### [EXTRAIT SOURCE]
C’est toutefois dans le second épisode, « Home » – toujours dirigé par Jeremy Podeswa – que l’aventure débute réellement. Et avec mélancolie, tandis que de nombreux actes meurtriers marqueront de façon indélébile l’univers de la saga.

Après le soulèvement succinct d’Ellaria Sand (Indira Varma, qu’on ne reverra que dans le final) à Dorne, avec les assassinats sanglants de Doran & Trystan Martell, d’autres familles vont être grandement marquées durant la saison. Et ce, dès le 2ème épisode. C’est le cas des Bolton où, dans un moment de cruauté dont lui seul a le secret, Ramsay (Iwan Rheon) poignarde son père (Michael McElhatton), qui dans une dernière parole le légitimait toujours. Puis celui-ci fait dévorer par ses limiers sa belle-mère et son nourrisson, fraîchement né…

ANTAGONISTE(S) EXCESSIF, MAIS JOUISSIF.

Le bâtard sanguinaire va ainsi s’imposer comme l’antagoniste principal et sans limite de cette saison. Du moins dans le Nord, et toujours de façon excessive. Si son personnage atteint ses limites d’exploitation durant cette saison, force est de constater que ses mimiques infernales nous manqueront à l’avenir.

On retiendra également le départ de son ancienne créature à jamais meurtrie, Theon (Alfie Allen). Qui part rejoindre sa famille à Pyk. Dans ses îles inhospitalières, sous une tempête de vent et de pluie, son père Balon Greyjoy périra des mains de son jeune frère, Euron (Pilou Asbæk). Un nouveau et terrible antagoniste (et figure bien connu des romans) qui vient revendiquer le Trône de Sel.

Si les Martell sont ainsi mis de côté jusqu’à la conclusion, cette ultime trame narrative autour des Greyjoy saura rendre justice à cette famille atypique qu’on avait quasiment plus vue depuis la seconde saison. Mis bout à bout ces segments ne représentent qu’une infime partie de cette saison (et se concentre sur sa première partie). Toutefois, cela se révèle suffisant pour enrichir son univers. Et bien plus que d’autres intrigues secondaires trop vite expédiés aujourd’hui.

DANS LES CRYPTES DU NÉANT. ET DE LA LÉGÈRETÉ.

« – Ensuite, après qu’ils vous ont poignardé, après que vous mourriez… où êtes-vous allé, qu’avez-vous vu ?

### [ENSEMBLE DE TÂCHES]
(1) Pouvez-vous recopier mot pour mot tout le passage de l'extrait sur la saison, depuis « Après le soulèvement » jusqu'à « EXCESSIF, MAIS JOUISSIF. » ?
(2) Quels sont tous les interprètes dont l'extrait sur la saison donne le nom entre parenthèses ?

### [LIGNES FOURNIES]

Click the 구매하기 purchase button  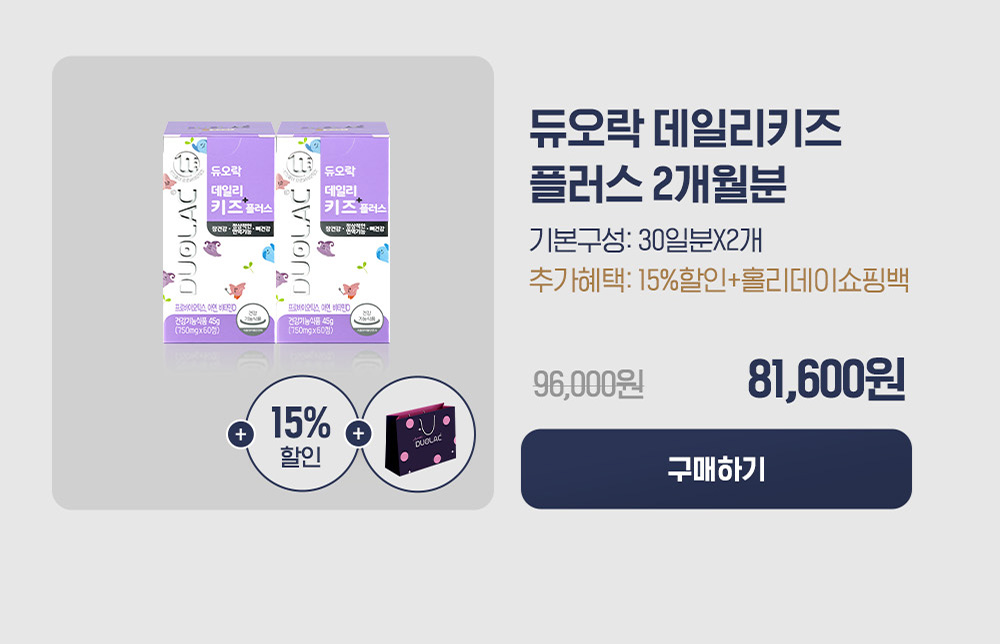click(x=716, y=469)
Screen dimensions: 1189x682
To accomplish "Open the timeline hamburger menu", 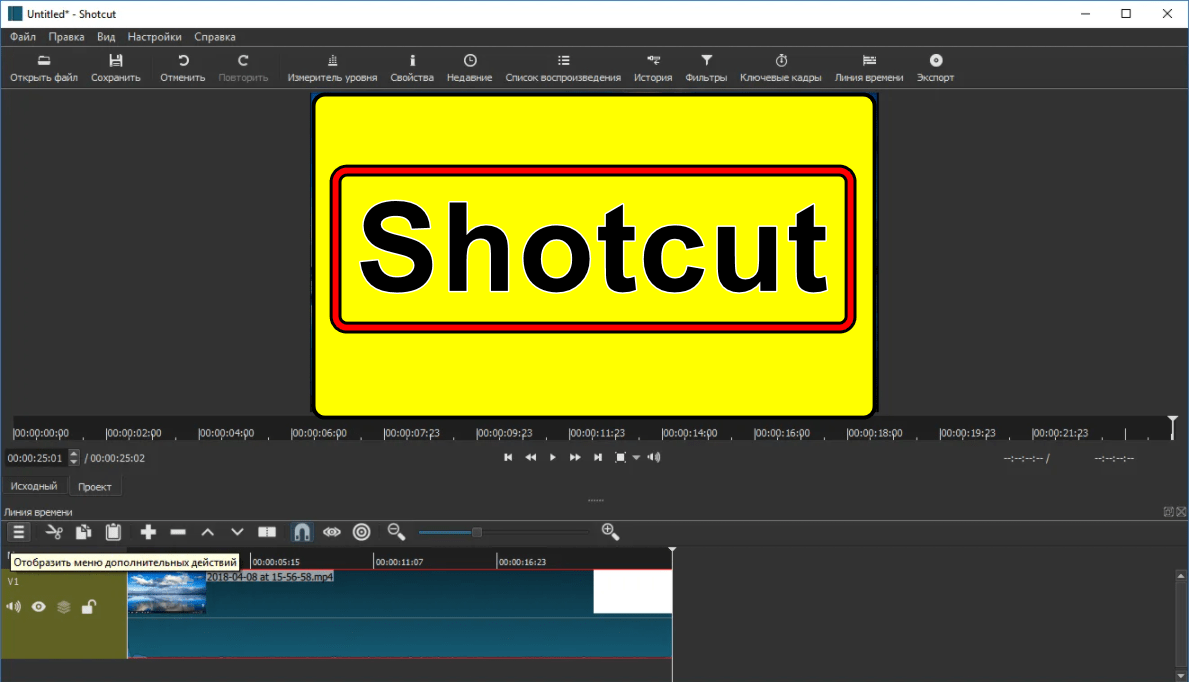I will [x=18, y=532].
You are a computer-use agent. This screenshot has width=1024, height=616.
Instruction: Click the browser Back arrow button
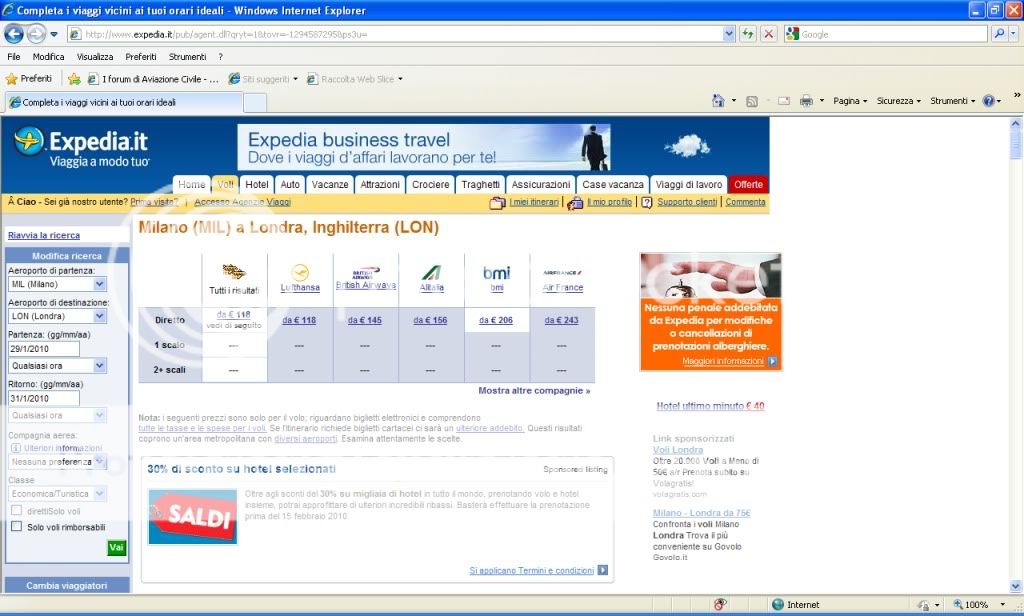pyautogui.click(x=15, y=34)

### [RÉPONSES FINALES]
(1)
Après le soulèvement succinct d’Ellaria Sand (Indira Varma, qu’on ne reverra que dans le final) à Dorne, avec les assassinats sanglants de Doran & Trystan Martell, d’autres familles vont être grandement marquées durant la saison. Et ce, dès le 2ème épisode. C’est le cas des Bolton où, dans un moment de cruauté dont lui seul a le secret, Ramsay (Iwan Rheon) poignarde son père (Michael McElhatton), qui dans une dernière parole le légitimait toujours. Puis celui-ci fait dévorer par ses limiers sa belle-mère et son nourrisson, fraîchement né…

ANTAGONISTE(S) EXCESSIF, MAIS JOUISSIF.

(2)
Indira Varma
Iwan Rheon
Michael McElhatton
Alfie Allen
Pilou Asbæk